_What is expected_
The output is the lines below from the one with "The image size is (588, 373)." through the one with "Given: Go to the MPA Academy section", both included, printed exactly and with no other line.

Data records below:

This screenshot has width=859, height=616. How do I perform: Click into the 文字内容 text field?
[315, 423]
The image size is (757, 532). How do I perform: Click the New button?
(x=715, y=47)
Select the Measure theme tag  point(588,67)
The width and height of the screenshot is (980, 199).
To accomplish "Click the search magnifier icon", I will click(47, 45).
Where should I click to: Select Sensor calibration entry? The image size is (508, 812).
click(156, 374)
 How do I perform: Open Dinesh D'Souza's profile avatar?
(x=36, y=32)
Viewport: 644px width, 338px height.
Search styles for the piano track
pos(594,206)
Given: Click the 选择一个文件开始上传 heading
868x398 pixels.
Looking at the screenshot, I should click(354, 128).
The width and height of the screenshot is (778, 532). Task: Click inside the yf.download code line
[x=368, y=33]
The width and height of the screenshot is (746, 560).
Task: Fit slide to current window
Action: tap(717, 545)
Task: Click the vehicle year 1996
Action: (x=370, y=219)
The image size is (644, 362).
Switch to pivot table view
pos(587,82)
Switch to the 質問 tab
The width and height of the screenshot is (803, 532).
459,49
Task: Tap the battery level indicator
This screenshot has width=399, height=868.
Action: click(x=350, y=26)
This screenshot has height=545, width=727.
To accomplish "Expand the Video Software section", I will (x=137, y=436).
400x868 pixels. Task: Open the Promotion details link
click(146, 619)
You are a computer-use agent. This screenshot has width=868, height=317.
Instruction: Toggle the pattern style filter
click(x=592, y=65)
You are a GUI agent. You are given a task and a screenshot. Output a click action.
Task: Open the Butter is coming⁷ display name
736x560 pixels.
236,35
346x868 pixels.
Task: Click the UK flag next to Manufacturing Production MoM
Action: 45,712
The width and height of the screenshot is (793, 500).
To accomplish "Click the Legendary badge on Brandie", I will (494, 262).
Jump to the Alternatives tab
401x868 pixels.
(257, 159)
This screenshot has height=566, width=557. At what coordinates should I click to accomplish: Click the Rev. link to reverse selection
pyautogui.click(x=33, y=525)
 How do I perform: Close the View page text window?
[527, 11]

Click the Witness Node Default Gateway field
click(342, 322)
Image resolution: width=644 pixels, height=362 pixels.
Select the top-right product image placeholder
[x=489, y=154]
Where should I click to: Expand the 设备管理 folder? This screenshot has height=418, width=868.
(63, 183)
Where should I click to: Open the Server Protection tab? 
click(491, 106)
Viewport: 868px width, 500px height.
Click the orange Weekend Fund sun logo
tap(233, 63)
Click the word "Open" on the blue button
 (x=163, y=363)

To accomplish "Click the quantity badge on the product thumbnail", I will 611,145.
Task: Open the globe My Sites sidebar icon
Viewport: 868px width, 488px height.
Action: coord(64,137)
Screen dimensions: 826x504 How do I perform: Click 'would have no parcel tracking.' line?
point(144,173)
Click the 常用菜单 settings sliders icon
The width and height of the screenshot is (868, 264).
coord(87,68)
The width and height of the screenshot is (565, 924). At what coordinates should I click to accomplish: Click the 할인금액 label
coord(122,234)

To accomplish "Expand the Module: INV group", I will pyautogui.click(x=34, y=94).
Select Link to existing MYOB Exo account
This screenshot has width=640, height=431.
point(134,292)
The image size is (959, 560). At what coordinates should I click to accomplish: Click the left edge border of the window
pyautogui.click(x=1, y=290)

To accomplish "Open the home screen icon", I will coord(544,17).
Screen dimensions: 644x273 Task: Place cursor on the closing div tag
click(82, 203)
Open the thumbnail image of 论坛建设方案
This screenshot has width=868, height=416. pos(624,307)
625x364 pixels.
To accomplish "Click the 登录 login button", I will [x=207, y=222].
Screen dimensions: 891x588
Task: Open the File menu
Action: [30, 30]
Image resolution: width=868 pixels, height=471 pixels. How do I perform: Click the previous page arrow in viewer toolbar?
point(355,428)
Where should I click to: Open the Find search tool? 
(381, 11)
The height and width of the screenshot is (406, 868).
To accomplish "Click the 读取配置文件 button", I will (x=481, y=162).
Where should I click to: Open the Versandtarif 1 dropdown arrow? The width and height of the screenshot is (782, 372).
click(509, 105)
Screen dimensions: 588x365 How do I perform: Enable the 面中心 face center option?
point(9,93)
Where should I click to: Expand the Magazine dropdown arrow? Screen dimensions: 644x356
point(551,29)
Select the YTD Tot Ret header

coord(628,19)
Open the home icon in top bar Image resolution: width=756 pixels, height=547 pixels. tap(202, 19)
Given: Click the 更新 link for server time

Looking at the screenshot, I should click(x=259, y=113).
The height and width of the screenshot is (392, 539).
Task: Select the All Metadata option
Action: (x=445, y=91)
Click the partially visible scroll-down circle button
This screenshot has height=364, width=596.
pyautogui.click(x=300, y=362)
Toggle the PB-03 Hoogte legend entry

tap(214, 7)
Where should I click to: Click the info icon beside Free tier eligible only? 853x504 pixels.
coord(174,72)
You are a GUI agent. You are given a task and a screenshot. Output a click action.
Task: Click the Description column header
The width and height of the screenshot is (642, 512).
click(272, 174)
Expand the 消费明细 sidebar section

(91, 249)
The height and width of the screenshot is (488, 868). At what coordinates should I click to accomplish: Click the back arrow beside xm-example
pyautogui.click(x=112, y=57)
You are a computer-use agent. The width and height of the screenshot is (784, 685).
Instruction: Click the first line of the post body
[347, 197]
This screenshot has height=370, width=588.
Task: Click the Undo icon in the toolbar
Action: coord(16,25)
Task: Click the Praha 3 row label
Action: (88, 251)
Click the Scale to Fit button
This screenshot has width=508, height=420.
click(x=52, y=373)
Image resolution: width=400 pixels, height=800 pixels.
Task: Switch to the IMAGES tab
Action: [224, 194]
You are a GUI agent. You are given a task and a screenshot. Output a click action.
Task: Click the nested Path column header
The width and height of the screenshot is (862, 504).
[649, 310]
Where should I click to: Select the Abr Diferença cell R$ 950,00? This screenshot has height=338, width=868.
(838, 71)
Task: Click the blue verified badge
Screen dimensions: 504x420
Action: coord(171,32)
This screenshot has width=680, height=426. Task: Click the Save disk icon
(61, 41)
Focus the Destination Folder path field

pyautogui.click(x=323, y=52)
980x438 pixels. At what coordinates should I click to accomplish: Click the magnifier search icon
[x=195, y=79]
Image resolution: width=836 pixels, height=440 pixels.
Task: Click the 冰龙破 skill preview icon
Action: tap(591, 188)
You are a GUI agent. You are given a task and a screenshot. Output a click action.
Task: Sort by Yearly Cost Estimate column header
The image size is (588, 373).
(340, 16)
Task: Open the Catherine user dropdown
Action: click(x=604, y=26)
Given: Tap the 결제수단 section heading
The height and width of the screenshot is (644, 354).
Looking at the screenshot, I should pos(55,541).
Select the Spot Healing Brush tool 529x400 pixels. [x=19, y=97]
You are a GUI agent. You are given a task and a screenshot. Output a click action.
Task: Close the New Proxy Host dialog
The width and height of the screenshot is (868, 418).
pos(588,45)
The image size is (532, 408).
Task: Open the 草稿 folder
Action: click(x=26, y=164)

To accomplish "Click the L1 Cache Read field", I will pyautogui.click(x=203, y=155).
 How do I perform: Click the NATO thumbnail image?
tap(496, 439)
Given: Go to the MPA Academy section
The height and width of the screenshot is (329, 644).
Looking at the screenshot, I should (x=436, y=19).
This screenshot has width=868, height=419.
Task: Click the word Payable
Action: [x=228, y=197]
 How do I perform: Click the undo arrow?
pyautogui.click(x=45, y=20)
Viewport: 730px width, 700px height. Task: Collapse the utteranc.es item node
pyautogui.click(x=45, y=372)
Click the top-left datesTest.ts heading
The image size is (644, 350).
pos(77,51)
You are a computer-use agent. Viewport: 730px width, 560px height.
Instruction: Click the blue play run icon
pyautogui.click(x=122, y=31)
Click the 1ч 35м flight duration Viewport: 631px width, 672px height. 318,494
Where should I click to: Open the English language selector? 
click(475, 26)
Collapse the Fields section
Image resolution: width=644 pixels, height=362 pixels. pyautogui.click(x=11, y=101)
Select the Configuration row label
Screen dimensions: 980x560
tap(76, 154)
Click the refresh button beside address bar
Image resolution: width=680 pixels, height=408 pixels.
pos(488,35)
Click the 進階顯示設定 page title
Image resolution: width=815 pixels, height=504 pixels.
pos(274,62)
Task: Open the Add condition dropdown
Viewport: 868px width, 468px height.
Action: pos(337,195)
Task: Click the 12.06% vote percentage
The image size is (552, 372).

End of Data records.

_Written solution_
The image size is (588, 373).
(340, 16)
Task: Open the Catherine user dropdown
Action: click(x=604, y=26)
Given: Tap the 결제수단 section heading
The height and width of the screenshot is (644, 354).
Looking at the screenshot, I should pos(55,541).
Select the Spot Healing Brush tool 529x400 pixels. [x=19, y=97]
You are a GUI agent. You are given a task and a screenshot. Output a click action.
Task: Close the New Proxy Host dialog
The width and height of the screenshot is (868, 418).
pos(588,45)
The image size is (532, 408).
Task: Open the 草稿 folder
Action: click(x=26, y=164)

To accomplish "Click the L1 Cache Read field", I will pyautogui.click(x=203, y=155).
 How do I perform: Click the NATO thumbnail image?
tap(496, 439)
Given: Go to the MPA Academy section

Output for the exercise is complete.